We must acknowledge the underlying mental health challenges that lead some kids to seek relief in prescription pills. Young people today are under enormous pressure caused, at least in part, by the constant barrage of information coming at them from social media and the internet. They are familiar with prescription pills like Xanax, Oxy, and Adderall, and taking and sharing pills, as harmful as that can be, has become somewhat normalized for many young people. This creates the demand that drug traffickers meet with fentapills.

Read More: Xylazine, a Dangerous Veterinary Tranquilizer, Is Showing Us the Future of the Overdose Crisis

The fentanyl crisis has caused drug deaths to skyrocket across the continuum of use – expanding the danger zone beyond long-term, habitual users to include first-time experimenters. All victims deserve our compassion, whether they died from an overdose after years of struggle or were poisoned by a deceptive dealer. No family should feel the pain caused by the stigma around drug use. The fentanyl crisis crystalizes the fact that every family is at risk, and victim blaming is hurtful and counterproductive.

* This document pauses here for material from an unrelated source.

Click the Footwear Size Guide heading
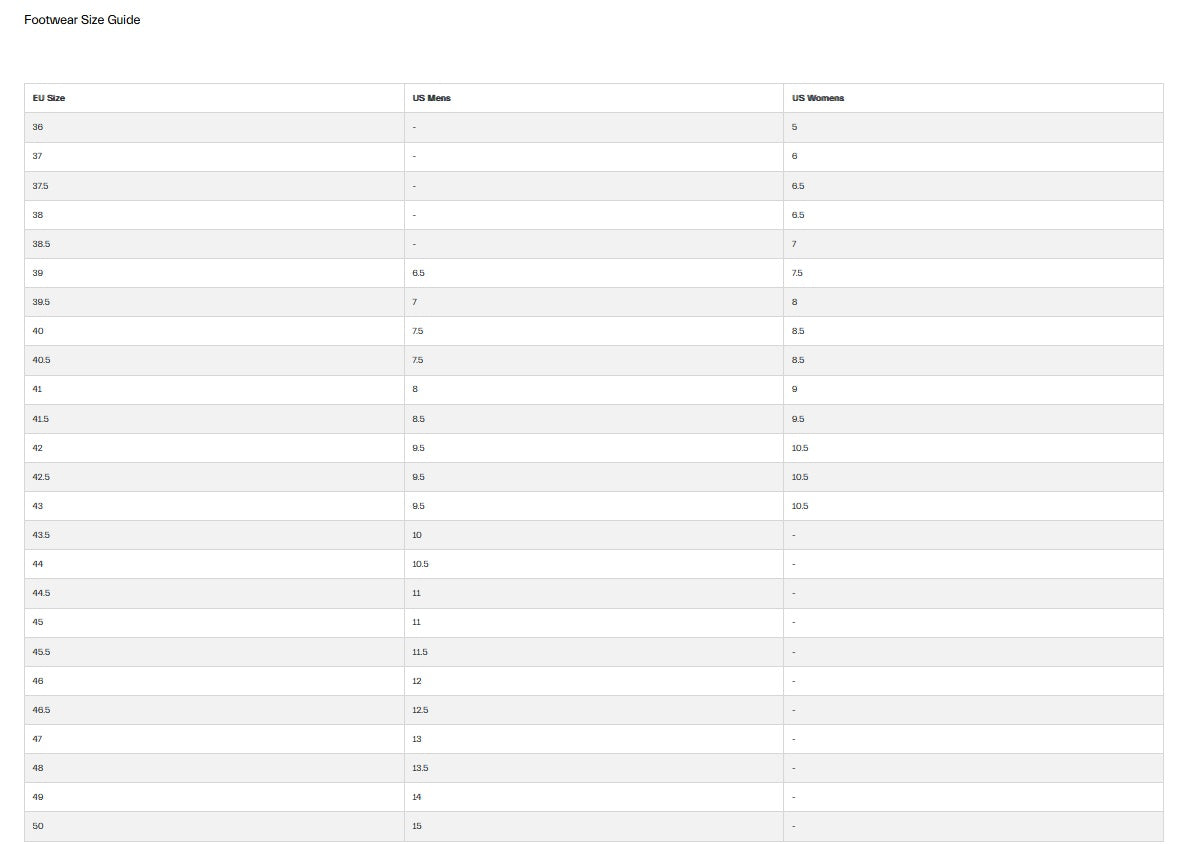Image resolution: width=1180 pixels, height=844 pixels. click(82, 20)
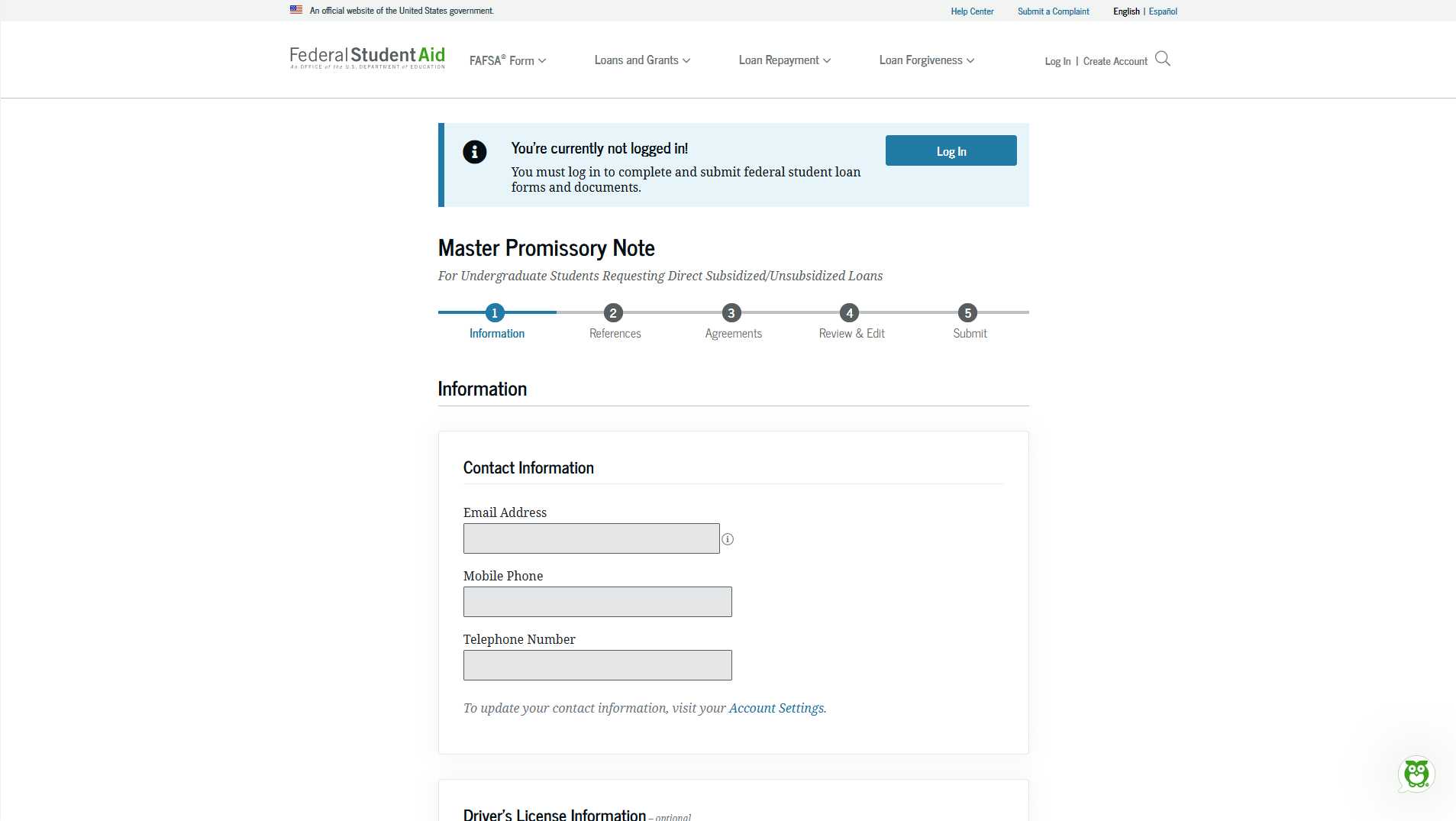Click the Federal Student Aid logo
This screenshot has height=821, width=1456.
point(367,57)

In a sense, young people are dying from a lack of information. Many still don’t realize that the pills they see on social media or at a party are likely fakes made with illicit fentanyl. This drug landscape is like a minefield, where your next step could be your last. The good news is that the young people we’ve talked to are incredibly receptive to learning the facts about fake pills and fentanyl. They want to protect themselves and protect their friends. That is why it’s crucial to talk about it without judgment.

On this National Fentanyl Awareness Day, we tell our stories to raise awareness about this urgent national problem that isn’t a left, right, or center issue; it is a human issue. As regular citizens, we can’t stop these pills from being created, but we can do something absolutely critical to start to regain some control: we can commit to education and demand reduction, working together to ensure that young people have the knowledge and tools they need to keep themselves safe from drugs that could contain fentanyl.